> _AIM OF THE TASK_
Report the number of lines in the records below that hold "icon", and leave out everything else.

> _SOURCE RECORDS_
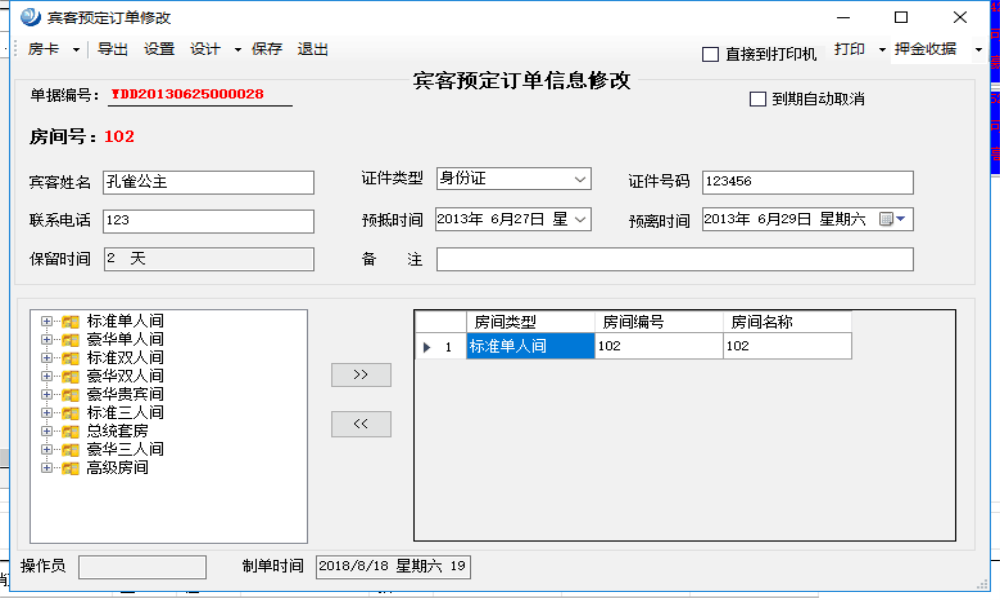Click the 保存 toolbar item
This screenshot has width=1000, height=600.
point(267,49)
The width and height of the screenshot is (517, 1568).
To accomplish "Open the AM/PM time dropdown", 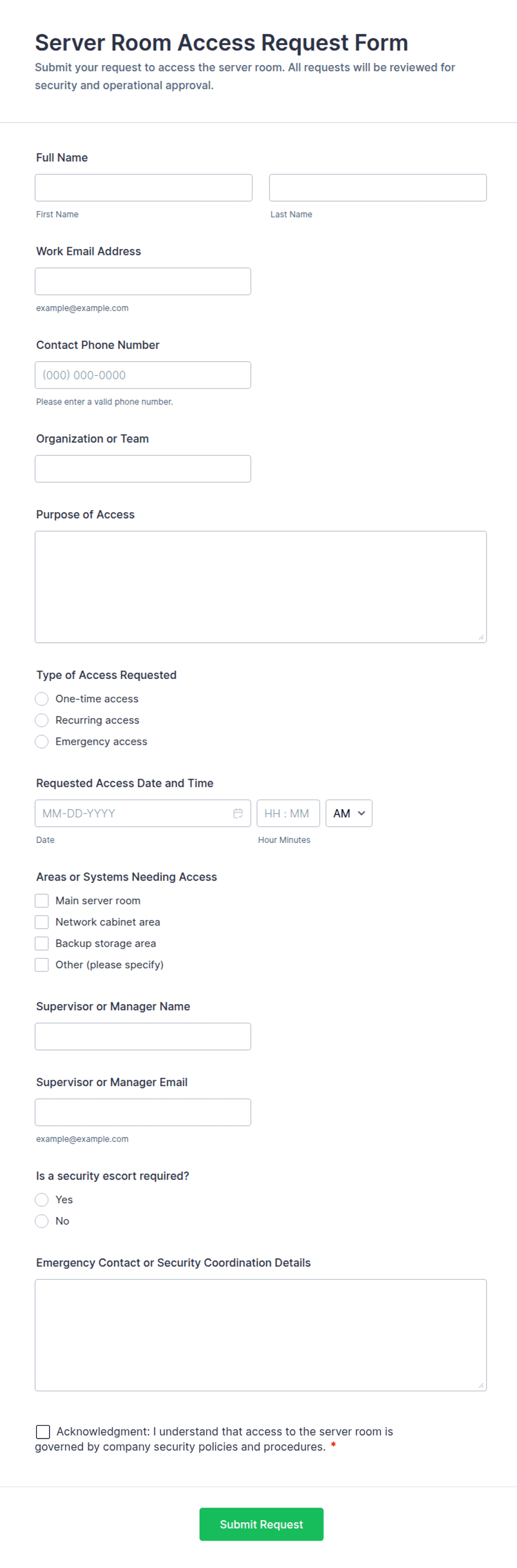I will (x=349, y=812).
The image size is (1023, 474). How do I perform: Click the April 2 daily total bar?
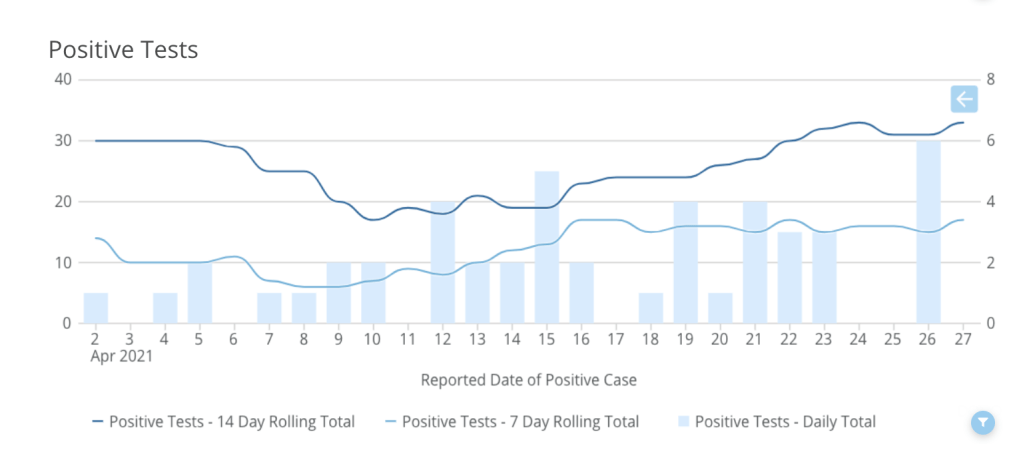click(95, 309)
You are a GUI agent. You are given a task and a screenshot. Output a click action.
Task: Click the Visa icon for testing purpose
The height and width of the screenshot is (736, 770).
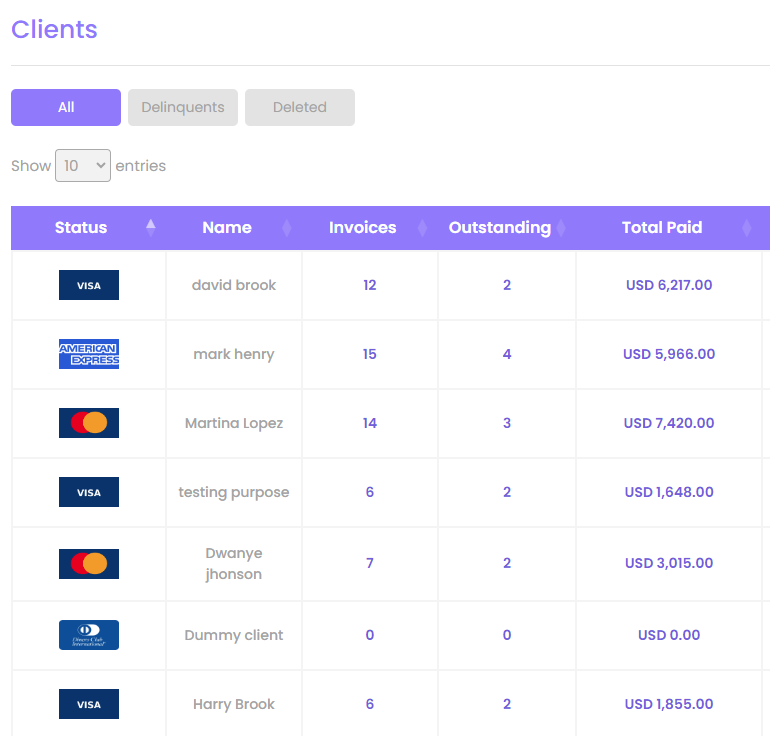point(89,492)
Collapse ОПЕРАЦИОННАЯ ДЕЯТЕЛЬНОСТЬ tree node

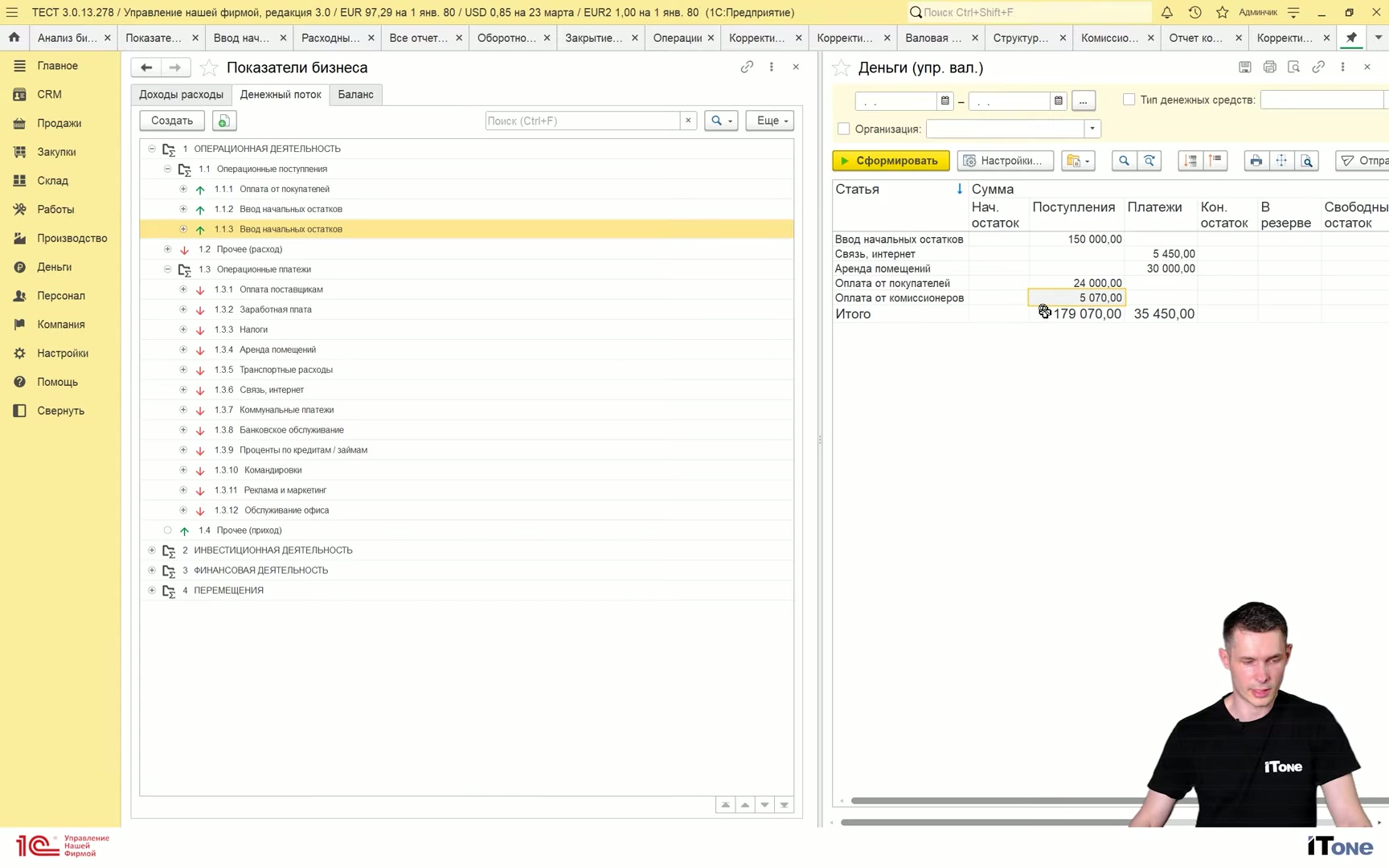click(x=152, y=149)
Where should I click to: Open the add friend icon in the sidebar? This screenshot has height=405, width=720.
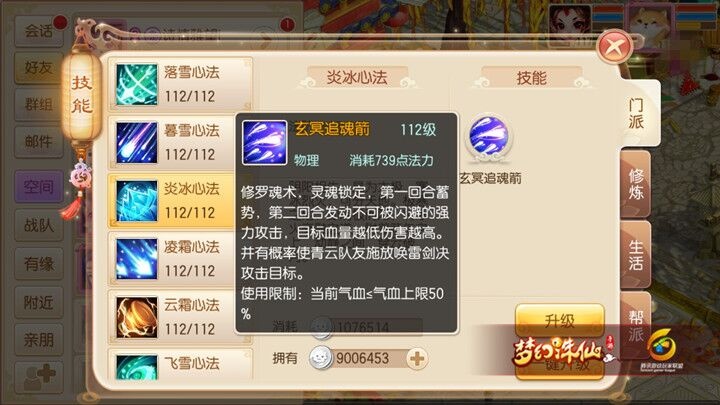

> _TASK ANSWER_
2